= Beginning of Section =

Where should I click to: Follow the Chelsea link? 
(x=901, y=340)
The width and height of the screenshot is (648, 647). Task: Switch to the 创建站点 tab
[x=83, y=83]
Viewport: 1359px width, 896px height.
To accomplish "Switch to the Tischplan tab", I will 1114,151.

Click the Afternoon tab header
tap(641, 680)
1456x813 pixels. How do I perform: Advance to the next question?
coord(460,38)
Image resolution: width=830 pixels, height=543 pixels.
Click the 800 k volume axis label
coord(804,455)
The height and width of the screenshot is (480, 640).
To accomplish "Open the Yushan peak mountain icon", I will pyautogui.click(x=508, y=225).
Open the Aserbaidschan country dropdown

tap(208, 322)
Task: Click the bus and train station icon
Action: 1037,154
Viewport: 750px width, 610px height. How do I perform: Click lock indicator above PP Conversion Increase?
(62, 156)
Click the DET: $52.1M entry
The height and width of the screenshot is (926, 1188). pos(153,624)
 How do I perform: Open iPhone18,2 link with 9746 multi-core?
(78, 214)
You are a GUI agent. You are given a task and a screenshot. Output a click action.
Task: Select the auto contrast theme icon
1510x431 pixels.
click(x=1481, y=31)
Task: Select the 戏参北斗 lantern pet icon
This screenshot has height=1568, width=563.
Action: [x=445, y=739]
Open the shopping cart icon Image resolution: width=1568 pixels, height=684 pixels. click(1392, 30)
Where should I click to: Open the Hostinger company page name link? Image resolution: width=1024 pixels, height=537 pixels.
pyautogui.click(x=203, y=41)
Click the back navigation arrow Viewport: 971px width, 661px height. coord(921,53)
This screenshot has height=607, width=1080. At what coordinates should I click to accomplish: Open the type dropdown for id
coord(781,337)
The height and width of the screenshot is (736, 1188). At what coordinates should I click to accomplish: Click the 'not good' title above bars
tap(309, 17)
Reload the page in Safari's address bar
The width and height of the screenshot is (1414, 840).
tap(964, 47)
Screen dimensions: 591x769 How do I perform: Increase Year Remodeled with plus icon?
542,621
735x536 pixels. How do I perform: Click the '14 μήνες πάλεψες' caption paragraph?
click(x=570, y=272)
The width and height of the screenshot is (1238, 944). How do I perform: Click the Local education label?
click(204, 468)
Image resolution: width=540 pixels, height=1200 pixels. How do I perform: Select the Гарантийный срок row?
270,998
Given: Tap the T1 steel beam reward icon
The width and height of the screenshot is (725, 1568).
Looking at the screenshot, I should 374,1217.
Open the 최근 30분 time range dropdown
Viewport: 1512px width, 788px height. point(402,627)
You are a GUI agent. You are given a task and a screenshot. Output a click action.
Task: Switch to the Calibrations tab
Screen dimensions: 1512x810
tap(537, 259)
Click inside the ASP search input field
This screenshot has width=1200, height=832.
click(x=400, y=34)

= End of Section =

Copy the whole listing, word for word.

__Reply to the exercise__
Where should I click to: Follow the Chelsea link? 
(x=901, y=340)
The width and height of the screenshot is (648, 647). Task: Switch to the 创建站点 tab
[x=83, y=83]
Viewport: 1359px width, 896px height.
To accomplish "Switch to the Tischplan tab", I will 1114,151.

Click the Afternoon tab header
tap(641, 680)
1456x813 pixels. How do I perform: Advance to the next question?
coord(460,38)
Image resolution: width=830 pixels, height=543 pixels.
Click the 800 k volume axis label
coord(804,455)
The height and width of the screenshot is (480, 640).
To accomplish "Open the Yushan peak mountain icon", I will pyautogui.click(x=508, y=225).
Open the Aserbaidschan country dropdown

tap(208, 322)
Task: Click the bus and train station icon
Action: 1037,154
Viewport: 750px width, 610px height. How do I perform: Click lock indicator above PP Conversion Increase?
(62, 156)
Click the DET: $52.1M entry
The height and width of the screenshot is (926, 1188). pos(153,624)
 How do I perform: Open iPhone18,2 link with 9746 multi-core?
(78, 214)
You are a GUI agent. You are given a task and a screenshot. Output a click action.
Task: Select the auto contrast theme icon
1510x431 pixels.
click(x=1481, y=31)
Task: Select the 戏参北斗 lantern pet icon
This screenshot has height=1568, width=563.
Action: [x=445, y=739]
Open the shopping cart icon Image resolution: width=1568 pixels, height=684 pixels. click(1392, 30)
Where should I click to: Open the Hostinger company page name link? Image resolution: width=1024 pixels, height=537 pixels.
pyautogui.click(x=203, y=41)
Click the back navigation arrow Viewport: 971px width, 661px height. coord(921,53)
This screenshot has height=607, width=1080. At what coordinates should I click to accomplish: Open the type dropdown for id
coord(781,337)
The height and width of the screenshot is (736, 1188). At what coordinates should I click to accomplish: Click the 'not good' title above bars
tap(309, 17)
Reload the page in Safari's address bar
The width and height of the screenshot is (1414, 840).
tap(964, 47)
Screen dimensions: 591x769 How do I perform: Increase Year Remodeled with plus icon?
542,621
735x536 pixels. How do I perform: Click the '14 μήνες πάλεψες' caption paragraph?
click(x=570, y=272)
The width and height of the screenshot is (1238, 944). How do I perform: Click the Local education label?
click(204, 468)
Image resolution: width=540 pixels, height=1200 pixels. How do I perform: Select the Гарантийный срок row?
270,998
Given: Tap the T1 steel beam reward icon
The width and height of the screenshot is (725, 1568).
Looking at the screenshot, I should 374,1217.
Open the 최근 30분 time range dropdown
Viewport: 1512px width, 788px height. point(402,627)
You are a GUI agent. You are given a task and a screenshot. Output a click action.
Task: Switch to the Calibrations tab
Screen dimensions: 1512x810
tap(537, 259)
Click inside the ASP search input field
This screenshot has width=1200, height=832.
click(x=400, y=34)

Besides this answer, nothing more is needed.